In the previous article, 'K-Means Clustering - 1 : Basic Understanding', we understood what is K-Means clustering, how it works etc. In this article, we will use k-means functionality in Scipy for data clustering. OpenCV will be covered in another article.

Scipy's cluster module provides routines for clustering. The vq module in it provides k-means functionality. You will need Scipy version 0.11 to get this feature.

We also use Matplotlib to visualize the data.

Note : All the data arrays used in this article are stored in github repo for you to check. It would be nice to check it for a better understanding. It is optional. Or you can create your own data and check it.

So we start by importing all the necessary libraries.

>>> import numpy as np
	>>> from scipy.cluster import vq
	>>> from matplotlib import pyplot as plt

Here I would like to show three examples.

1 - Data with only one feature :

Consider, you have a set of data with only one feature, ie one-dimensional. For eg, we can take our t-shirt problem where you use only height of people to decide the size of t-shirt.

Or, from an image processing point of view, you have a grayscale image with pixel values ranges from 0 to 255. You need to group it into just two colors, may be black and white only. ( That is another version of thresholding. I don't think someone will use k-means for thresholding. So just take this as a demo of k-means.)

So we start by creating data.

>>> x = np.random.randint(25,100,25)
	>>> y = np.random.randint(175,255,25)
	>>> z = np.hstack((x,y))
	>>> z = z.reshape((50,1))

So we have 'z' which is an array of size 50, and values ranging from 0 to 255. I have reshaped 'z' to a column vector. It is not necessary here, but it is a good practice. Reason, I will explain in coming sections. Now we can plot this using Matplotlib's histogram plot.

>>> plt.hist(z,256,[0,256]),

We get following image :

K-Means Clustering - 2 : Working with Scipy
Test Data

Now we use our k-means functions.

First function, vq.kmeans(), is used to cluster the data as per our requirements and it returns the centroids of the clusters. (Docs)

It takes our test data and number of clusters we need as inputs. Other two inputs are optional and is not of big concern now.

>>> centers,dist = vq.kmeans(z,2)
	>>> centers
	       [ 60]])

First output is 'centers', which are the centroids of clustered data. For our data, it is 60 and 207. Second output is the distortion between centroids and test data. We mark the centroids along with the inputs.

>>> plt.hist(z,256,[0,256]),plt.hist(centers,32,[0,256]),

Below is the output we got. Those green bars are the centroids.

K-Means Clustering - 2 : Working with Scipy
Green bars shows centroids after clustering

Now we have found the centroids. From first article, you might have seen our next job is to label the data '0' and '1' according to distance to the centroids. We use vq.vq() function for this purpose.

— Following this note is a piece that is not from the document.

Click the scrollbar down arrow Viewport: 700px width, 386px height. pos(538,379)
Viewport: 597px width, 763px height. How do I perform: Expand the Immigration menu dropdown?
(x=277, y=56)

vq.vq() takes our test data and centroids as inputs and provides us the labelled data,called 'code' and distance between each data and corresponding centroids.

>>> code, distance = vq.vq(z,centers)

If you compare the arrays 'code' and 'z' in git repo, you can see all values near to first centroid will be labelled '0' and next as '1'.

Also check the distance array. 'z[0]' is 47, which is near to 60, so labelled as '1' in 'code'. And distance between them is 13, which is 'distance[0]'. Similarly you can check other data also.

Now we have the labels of all data, we can separate the data according to labels.

>>> a = z[code==0]
	>>> b = z[code==1]

'a' corresponds to data with centroid = 207 and 'b' corresponds to remaining data. (Check git repo to see a&b).

Now we plot 'a' in red color, 'b' in blue color and 'centers' in yellow color as below:

>>> plt.hist(a,256,[0,256],color = 'r') # draw 'a' in red color
	>>> plt.hist(b,256,[0,256],color = 'b') # draw 'b' in blue color
	>>> plt.hist(centers,32,[0,256],color = 'y') # draw 'centers' in yellow color

We get the output as follows, which is our clustered data :

K-Means Clustering - 2 : Working with Scipy
Output of K-Means clustering

So, we have done a very simple and basic example on k-means clustering. Next one, we will try with more than one features.

2 - Data with more than one feature :

In previous example, we took only height for t-shirt problem. Here, we will take both height and weight, ie two features.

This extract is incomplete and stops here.